La Ciudad Colonial está limitada al norte, Av. Mella, al sur, el Paseo Presidente Billini, al este Río Ozama y al oeste, Calle Palo Hincado. En esas demarcaciones se encuentra la muralla de Santo Domingo, que es la que verdaderamente marca los límites.

Si caminamos desde el oeste hacia el este por la calle Juan Isidro Pérez, nos encontramos El Polvorín, (ahí vivió Juan Bosch), Jobo Bonito, San Lázaro, San Miguel, San Antón y Santa Bárbara.

Estos barrios de hoy en día fueron los poblados de la parte alta de la ciudad en donde vivían los obreros de los conquistadores, quienes a su vez vivían en lo que hoy se conoce como “La Zona”.

Vivir por ejemplo en San Miguel es una dicha, es un pueblito como otro cualquiera de los pueblos del interior. Todos nos conocemos. Una de mis anécdotas es que hasta los perros conocen a sus habitantes y nosotros a ellos, desde que pasa un extraño, comienzan a ladrarle, a los parroquianos no nos ladran. Es más, hacía mucho que no veía al perro negro de Mayra y le pregunté dónde estaba, me dijo que no quería salir del frente de su casa.

Es muy común escuchar una voz desde cualquier lugar preguntar si llegó el agua o si en X casa tienen o no tienen luz.

Es hermoso disfrutar de los marchantes, quienes ponchera en la cabeza venden aguacates. Otros pasan con sus triciclos vendiendo vegetales a mejor precio que los supermercados. No falta quien vende “batata asá”, quienes pregonan sus “mamposteiros”. Los que compran cosas viejas también pasan, compran de todo menos mujeres viejas; suerte que prohibieron esta última compra para sentirme protegida. En los barrios de clase media alta también pasan, por si acaso y a lo lejos se escucha su pregón.

San Miguel tiene como cualquier pueblo, su Iglesia Católica y la primera Iglesia Evangélica Dominicana, su parque, su pequeño parque infantil, su canchita de baloncesto, supermercado, ahora hasta una ruta de guagua porque la que le corresponde está cerrada ya que están reparando la calle en donde están construyendo un hotel de lujo.

San Miguel tiene su encanto. El día del Patrón, o sea, en las fiestas patronales, un rincón  de mi parqueo se transforma en un baño público.

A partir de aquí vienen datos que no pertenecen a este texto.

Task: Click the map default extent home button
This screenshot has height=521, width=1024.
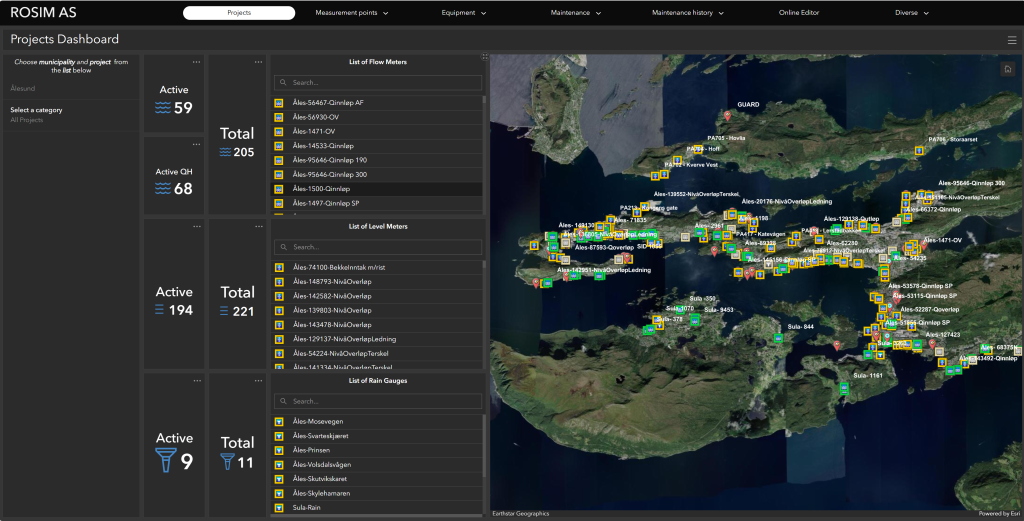Action: click(x=1008, y=69)
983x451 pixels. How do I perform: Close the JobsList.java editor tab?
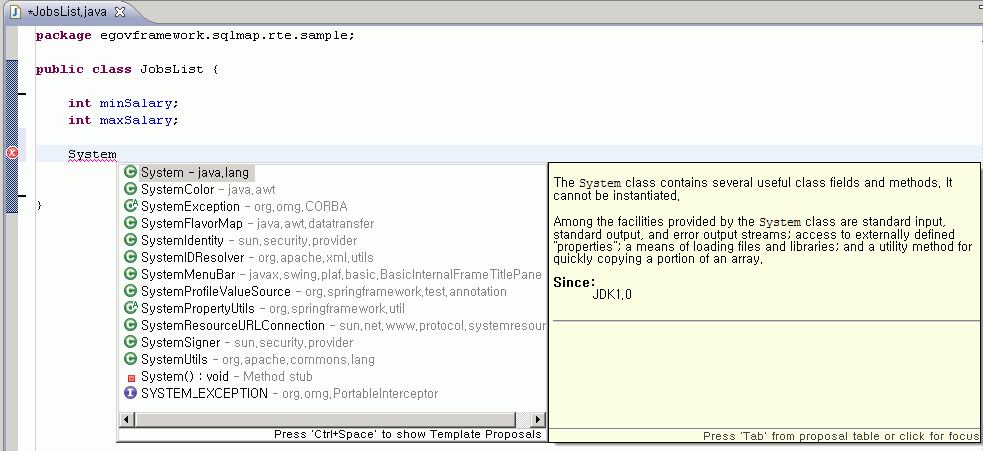(x=120, y=11)
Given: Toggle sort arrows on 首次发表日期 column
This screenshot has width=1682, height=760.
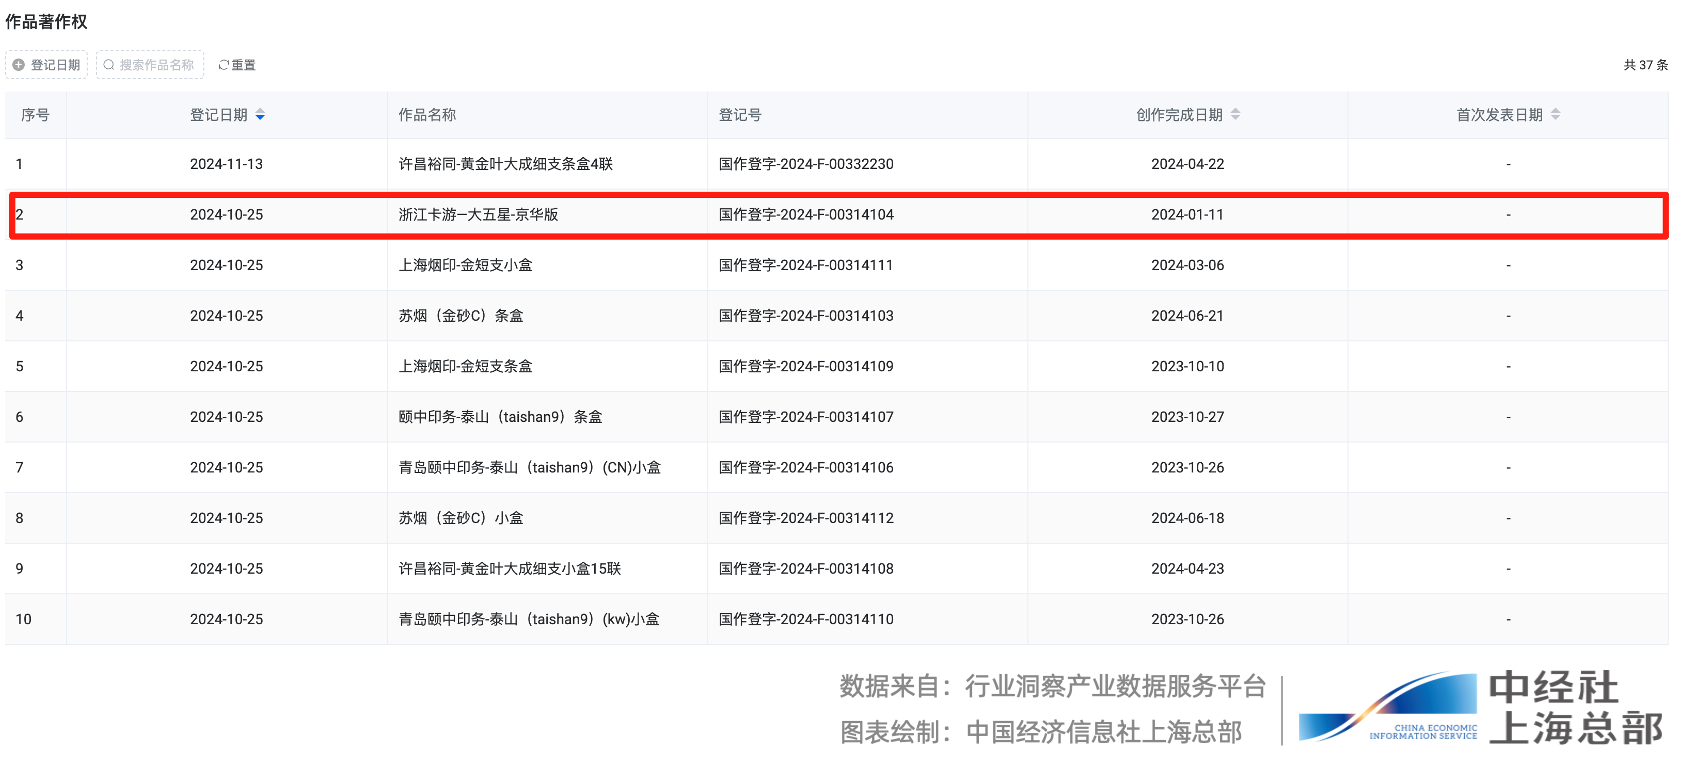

Ya en cuarenta y siete años he tenido que acostumbrarme.

Temprano, antes de que comiencen la música y los palos, me sitúo en mi puerta a ver el desfile de la gente con su ropa verde o roja o la combinación de ambas. Muchas llevan pañuelos colocados en una forma muy llamativa.

Al atardecer, ya los ánimos son diferentes, no pasan tranquilamente, van en grupo caminando rápidamente, cerveza en mano, muchas veces fumando cigarros y bailando.

Confieso que en todos estos años nunca me he atrevido a ir al parque ya que la algarabía es tal que me da miedo, pero me cuentan que hay una “brindadera” de comida y bebida, de gente que ha ofrecido eso como ofrenda al Santo.

Antes, pero mucho tiempo atrás, las fiestas de San Miguel constituían una festividad llena de desenfreno, durante toda una semana se festejaba, la música altísima, el barrio olía a alcohol y los motores con su escándalo que no dejaban dormir, hasta que la iglesia decidió prohibir las casetas de las casas licoreras que hacían su agosto, como popularmente decimos cuando se saca mucha ventaja de algo. Cada noche había un muerto, al otro día se pasaba revista, de no ser así, las fiestas no eran buenas.

Hoy en día todo es más tranquilo y creo que las misas son celebradas en la Iglesia de las Mercedes, para que de esta forma todo el que tenga fervor católico participe tranquilamente.

Dentro de seis días celebraremos a San Miguel, si quiere ver una fiesta popular y con mucho sabor, vístase de rojo o de verde, amárrese un pañuelo en la cabeza de igual colores y fúmese un túbano para que baile al son de los palos o atabales.

Todo esto es lo que le da sabor a la vida.